Several years ago, community members protested the switch to non potable water in Washington Park when trees began dying, which Gilmore said at the time was due partially to the recycled water but cited other factors as well. Recycled water has a higher salt content than fresh.

Several neighbors were concerned that dying trees in the park around Sloan’s Lake are due to the raw water, but city officials said that’s not the case. City forester Mike Swanson cites “two freeze events we had last October and this April” as one potential reason, along with an elm leaf beetle. Swanson, who lived near Sloan’s Lake for many years, said the park is an anomaly in many ways: a patchwork of hard and soft soils, dry and wet areas, and otherwise unique, which can be challenging. Several trees are likely to be replaced.

Next Steps for Sloan’s Lake

While oxygen in the water is a concern, the size of Sloan’s Lake makes aeration more challenging than some other Denver lakes according to the Parks Department, but they are looking at systems that pull water from the bottom of the lake to the top in order to increase oxygen flow. Parks is also starting other analysis to determine next steps to keep the artificial ecosystem healthy. 

One of those concerned about the park is Councilwoman Amanda Sandoval, who represents the area. “I want to see a concerted effort. I want to see a plan; I feel like I’ve been asking these same questions for the last 5 years. Is there a plan for getting that lake in better water quality?”

“I want to see a concerted effort. I want to see a plan; I feel like I’ve been asking these same questions for the last 5 years. Is there a plan for getting that lake in better water quality?”
–Councilwoman Amanda Sandoval

Sandoval also expressed frustrations with a broken fountain and other deteriorating areas of the park and said she will be meeting with Parks officials soon.
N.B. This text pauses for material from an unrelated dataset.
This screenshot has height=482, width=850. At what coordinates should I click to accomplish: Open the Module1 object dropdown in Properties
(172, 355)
While councilmembers work with departments, departments report to the administration and not council, meaning they don’t have direct authority to force changes. Sandoval hopes to bring Parks officials, her office, and community members together to discuss improvements to the lake and park in the near future.
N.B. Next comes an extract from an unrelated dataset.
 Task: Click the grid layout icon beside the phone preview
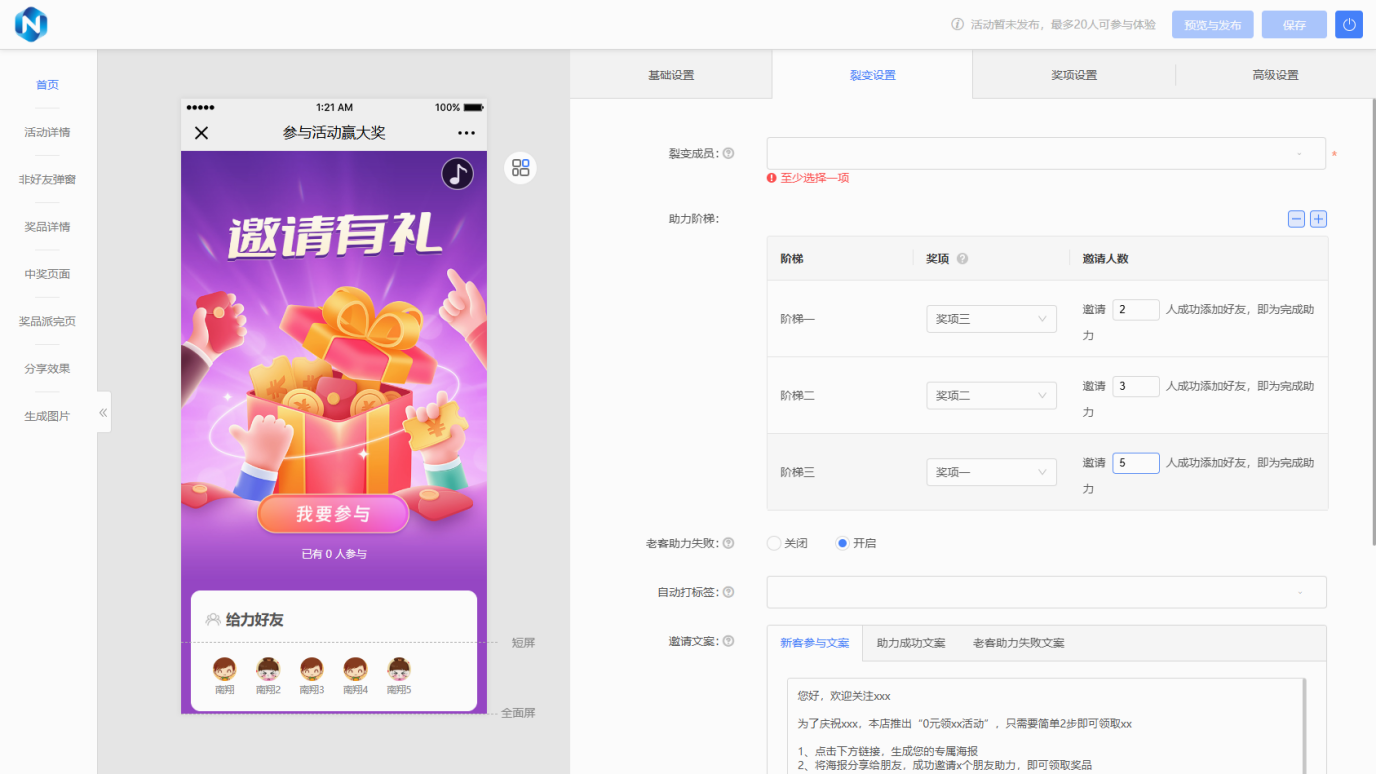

Several neighbors and Sloan’s Lake enthusiasts interviewed pointed to the ban on motorized boats this year as a potential reason for a lack of oxygen and water flow, but Gilmore said that while boats move water around, he’s not aware of any studies that show what impact they have on oxygen levels and he was not convinced boats have any meaningful effect besides some reduction in algae. 

Another idea raised is dredging Sloan’s Lake, which would likely increase its depth and remove debris, but this  raises more questions of feasibility. Gilmore said the last study he’s aware of was several decades ago and costs were estimated around 30 million dollars. According to Gilmore, dredging today could range from $50 million – $100 million, which would exhaust the park budget. For now, the city budget cuts during the pandemic make the idea incredibly unlikely.
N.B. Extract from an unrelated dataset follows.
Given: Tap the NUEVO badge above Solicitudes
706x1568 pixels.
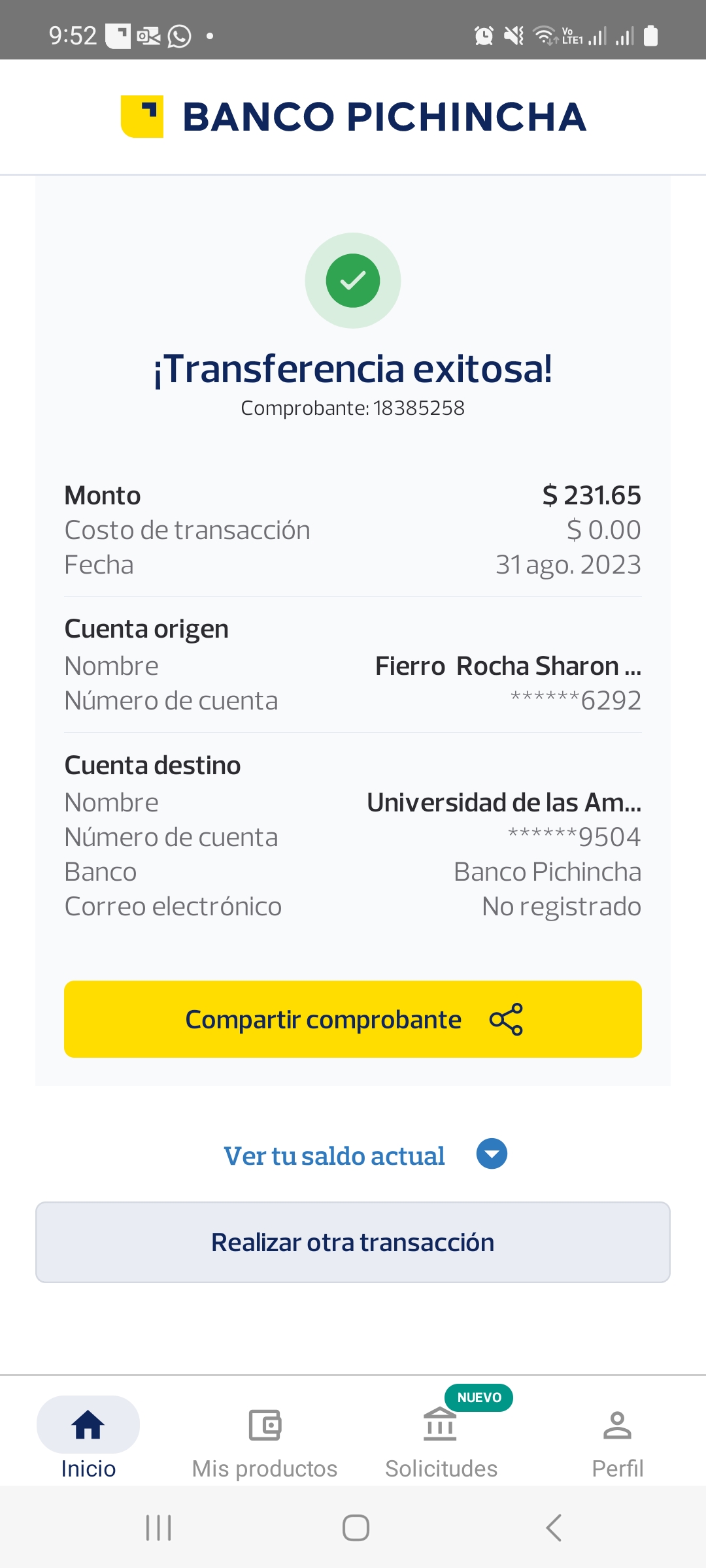Looking at the screenshot, I should (479, 1397).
Councilwoman Sandoval, along with participating Registered Neighborhood Organizations and other community groups are hosting a parks cleanup on Saturday, September 26th. Volunteers can sign up through Councilwoman Sandoval’s office and will be working in several locations.

In addition to environmental discussions, the next big conversation for Sloan’s Lake is likely the future of motorized boating. Boating is banned this year due to COVID concerns, and Gilmore said the city is considering whether to allow boats back next year, which will certainly be a heated debate in the neighborhood.

In the meantime, the Parks Department is asking for patience on other cosmetic issues at the park. The Parks Department is down 38 full time employees and only hired 45% of normal seasonal staff.

“Please understand that we are doing the best we can,” said Gilmore. “We are parks employees — we take pride and joy in how the parks look and the staff is frustrated too. We have one of the most amazing parks departments and park systems not in the country but in the world.”